Impact Analysis and Optimal Placement of Distributed Energy Resources in Diverse Distribution Systems for Grid Congestion Mitigation and Performance Enhancement

• Published in: Electronics (Basel) Vol. 14; no. 10; p. 1998
• Main Authors: Iqbal, Hasan, Stevenson, Alexander, Sarwat, Arif I.
• Format: Journal Article
• Language: English
• Published: Basel MDPI AG 14.05.2025
• Subjects: Alternative energy sources; Analysis; Batteries; Business metrics; Congestion; Electric power loss; Electric transformers; Electric vehicles; Electricity distribution; Energy consumption; Energy distribution; Energy resources; Energy sources; Impact analysis; Linear programming; Modular design; Monte Carlo method; Monte Carlo simulation; Network topologies; Optimization; Optimization techniques; Overloading; Peak load; Performance evaluation; Photovoltaic cells; Probability theory; Real time; Renewable resources; Simulation methods; Test systems; Violations
• ISSN: 2079-9292; 2079-9292
• DOI: 10.3390/electronics14101998

The integration of Distributed Energy Resources (DERs) such as photovoltaic (PV) systems, battery energy storage systems (BESSs), and electric vehicles (EVs) introduces new challenges to distribution networks despite offering opportunities for decarbonization and grid flexibility.
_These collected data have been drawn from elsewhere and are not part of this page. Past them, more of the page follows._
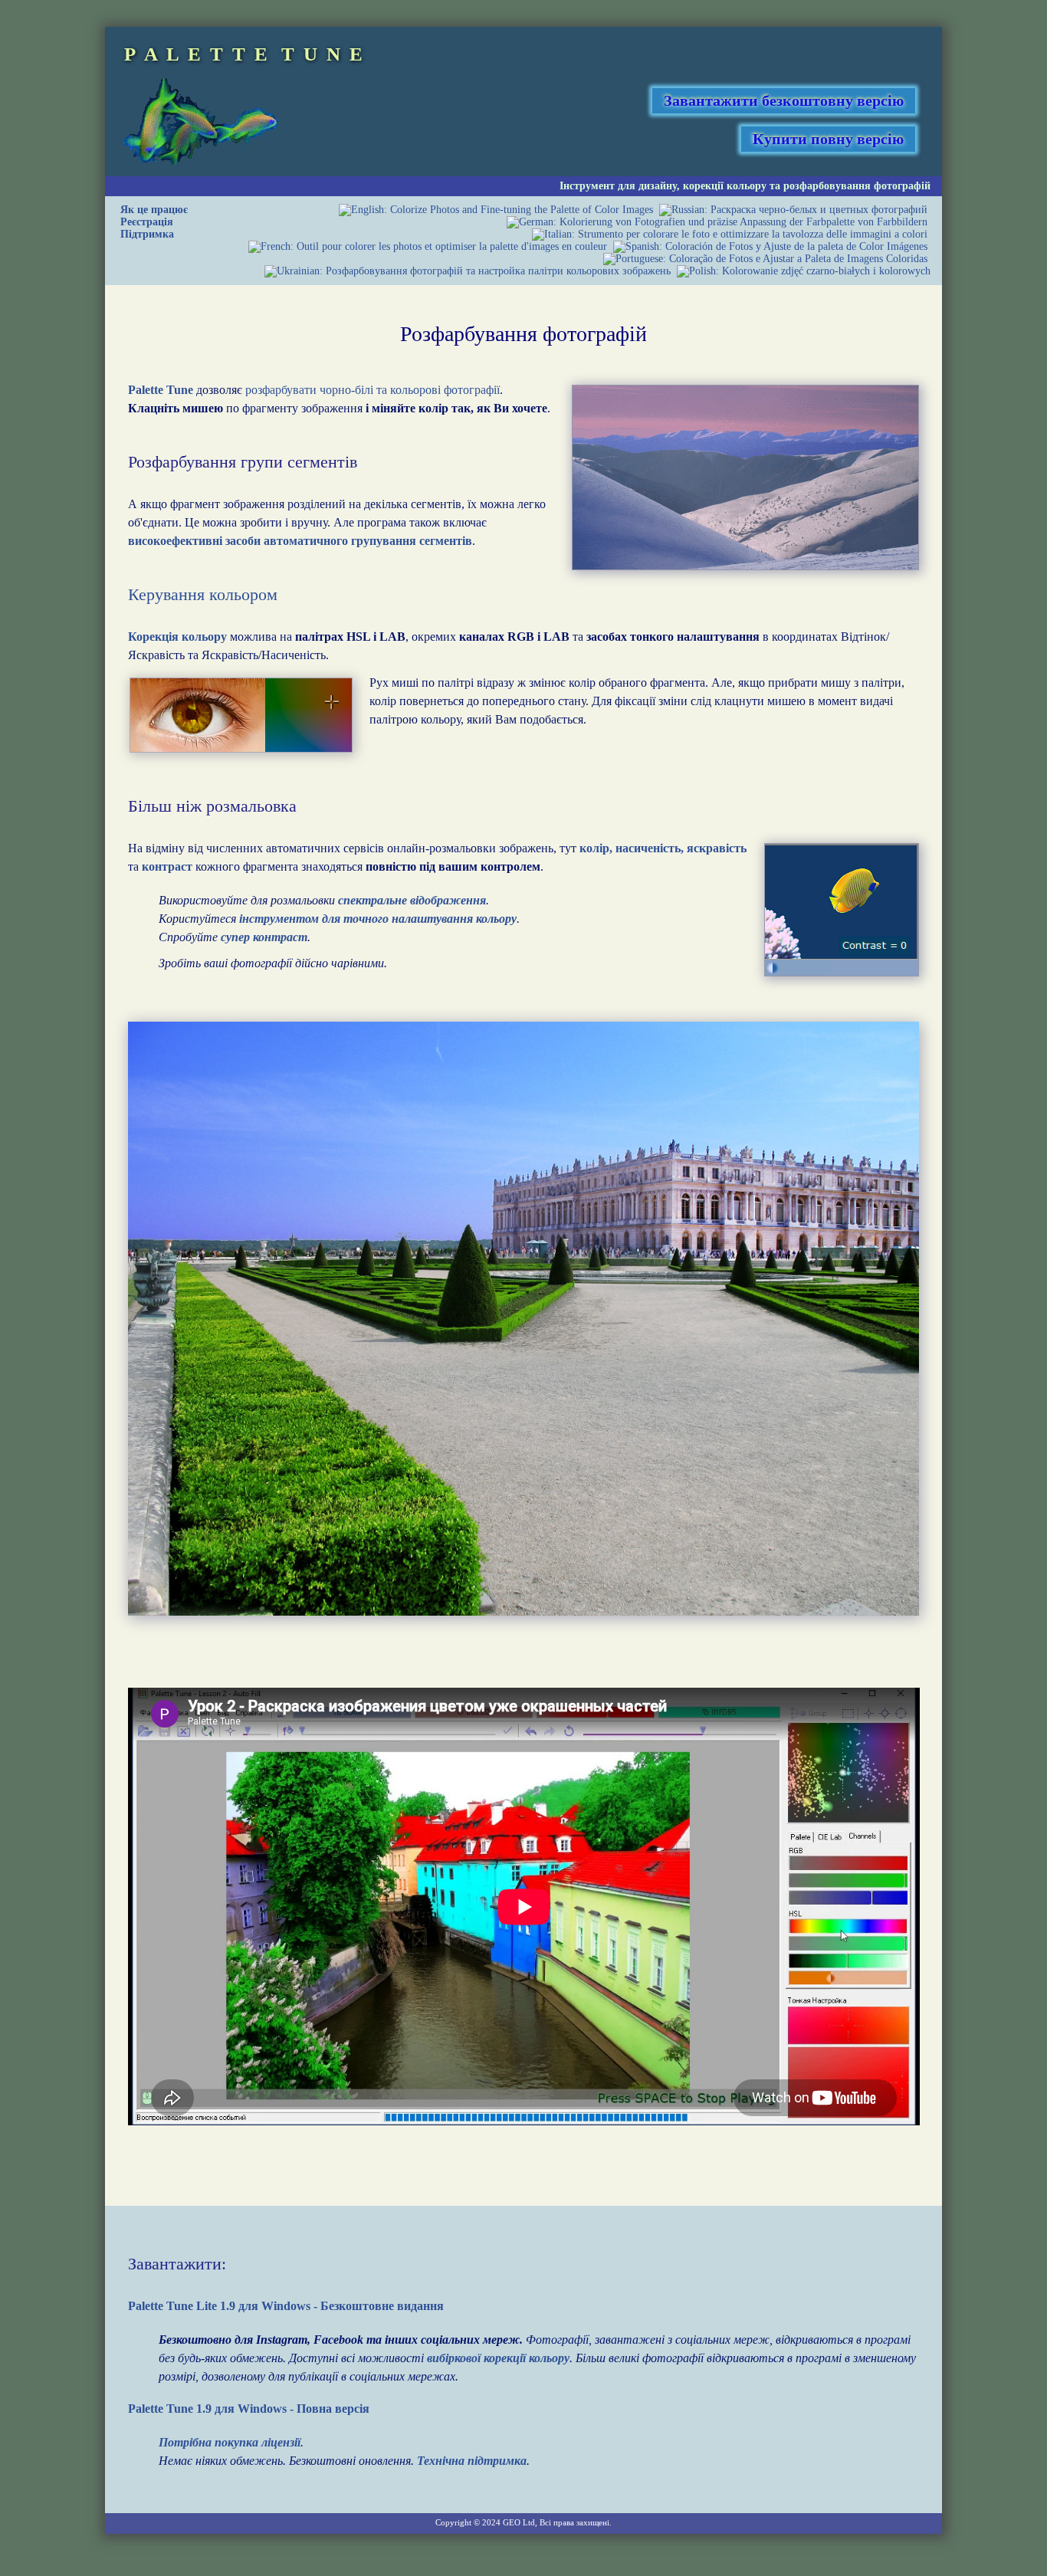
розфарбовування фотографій (856, 186)
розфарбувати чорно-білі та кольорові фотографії (372, 389)
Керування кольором (202, 594)
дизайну (657, 186)
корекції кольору (724, 186)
This paper proposes a scalable simulation-based framework that combines deterministic nodal hosting capacity analysis with probabilistic Monte Carlo simulations to evaluate and optimize DER integration in diverse feeder types. The methodology is demonstrated using the IEEE 13-bus and 123-bus test systems under full-year time-series simulations. Deterministic hosting capacity analysis shows that individual nodes can accommodate up to 76% of base load from PV sources, while Monte Carlo analysis reveals a network-wide average hosting capacity of 62%. Uncoordinated DER deployment leads to increased system losses, overvoltages, and thermal overloads. In contrast, coordinated integration achieves up to 38.7% reduction in power losses, 25% peak demand shaving, and voltage improvements from 0.928 p.u. to 0.971 p.u. Additionally, congestion-centric optimization reduces thermal overload indices by up to 65%. This framework aids utilities and policymakers in making informed decisions on DER planning by capturing both spatial and stochastic constraints. Its modular design allows for flexible adaptation across feeder scales and configurations. The results highlight the need for node-specific deployment strategies and probabilistic validation to ensure reliable, efficient DER integration. Future work will incorporate optimization-driven control and hardware-in-the-loop testing to support real-time implementation.